COURIC: Prince Turki, could you have possibly been an unknowing go-between for someone higher up in the Saudi government?
AL-FAISAL: How can I be unknowing and a go-between at the same time, Ms. Couric? This is totally fabricated story and without any basis of fact at all. And, as I understand it, even some officials in the United States have denied the allegations made by this fellow Posner.
COURIC: In his book, he also describes the interrogation of a terrorist known as Abu Zubaydah, the number three man in Al Qaeda. Apparently U.S. officials rigged up a room to make it seem as if he was being interrogated in Saudi Arabia. They gave him sodium pentathol or truth serum. And according to the book, at that point Zubaydah relaxed, gave interrogators Saudi numbers to call and named three members of the royal family who would be able to help him out of his situation. And then, in a very strange twist, all of those people are now dead. They all died, some mysteriously, within months of each other.

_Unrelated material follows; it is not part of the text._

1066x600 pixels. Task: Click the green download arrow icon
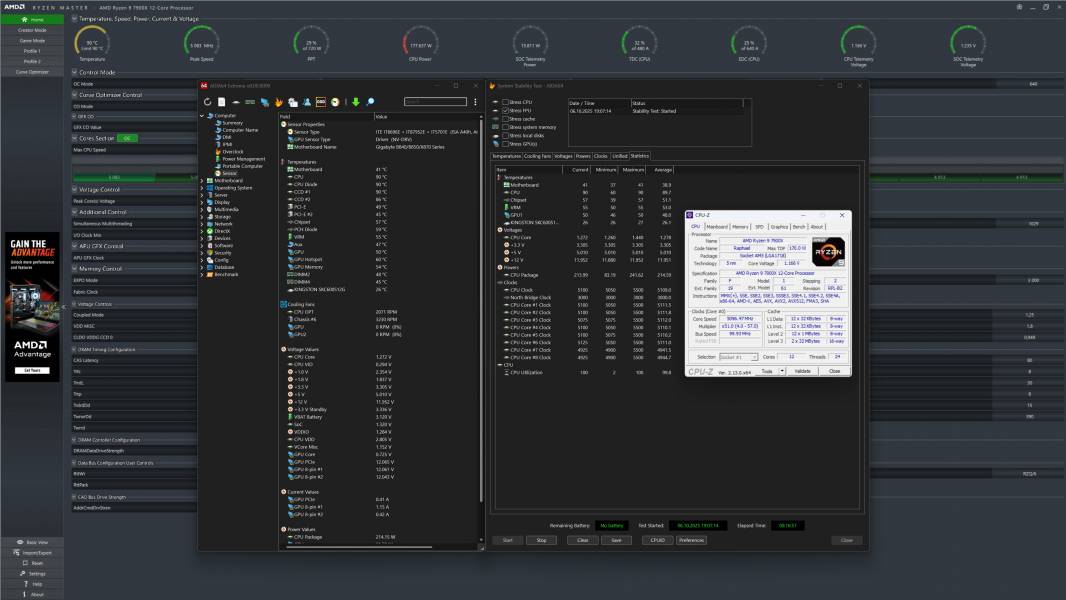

What do you make of this account?
AL-FAISAL: Well, this is what makes it so sad and so really reviling about the book. It takes three people like Prince Faisal bin Salman, well-known to the United States because he was the owner of one of the Kentucky Derby winners a couple of years ago, and two other princes, and all three had absolutely nothing to do either with politics or with bin Laden or with terrorism. And he maligns them by these aspersions in his book. And what he bases his information on is leaks from sources in the administration: one from the White House as he claims, and the other one from the CIA. Why doesn't he name his sources so that people can question them?
And this is what is so disgusting about the whole book is that it is based on unnamed sources and really a rehashing of stories that came about since September 11.
COURIC: Why, in your view, Prince Turki, do so many questions still persist about Saudi Arabia and its role in September 11 and its role in the fight against terrorism?
AL-FAISAL: Well, I have absolutely no idea, because what we have been doing before and since September 11 is to work very closely with the United States in combating terrorism, and more particularly in combating Osama bin Laden. When I was director of intelligence in the Kingdom in 1997, our defense minister proposed to your director of central intelligence - George Tenet, at the time - the setting up of a joint committee to pursue and follow all of the actions and information particularly about bin Laden. And that committee has been meeting since 1997 on almost a bimonthly basis, one time in the States, one time in the Kingdom. And ...
COURIC: If that's the case, Prince Turki, and you were head of Saudi Arabia's intelligence service for 24 years, did you have indication that these attacks were imminent? And if so, did you warn the United States in any way?
AL-FAISAL: If we had any indications that they were imminent, we would have shared them with the United States immediately because that committee was standing and working at that time. But both of us, the United States and Saudi Arabia, did not have that information.
COURIC: What do you make of the 28 pages that were redacted from the official report by Congress on September 11 having to with Saudi Arabia? Do you know what those pages contained? And how do you feel about the fact that they were redacted?
AL-FAISAL: Well, our foreign minister went to meet with President Bush on this specific issue and asked him to release those papers, because we knew that by not releasing them it would leave room for people to speculate and to make accusations and to make innuendoes about Saudi Arabia and so on.
We have nothing to fear. If there are any facts that can be proved in those 28 or 29 pages about Saudi Arabia, let's thrash them out, bring them out into the open, and we can follow them up and investigate them and jointly take action against them. But to leave them sequestered like that, without anybody being able to see them, at least from our side, is leaving the situation in a very terrible state because we're accused without knowing what we're accused of.
COURIC: Prince Turki, thanks so much for talking with us today.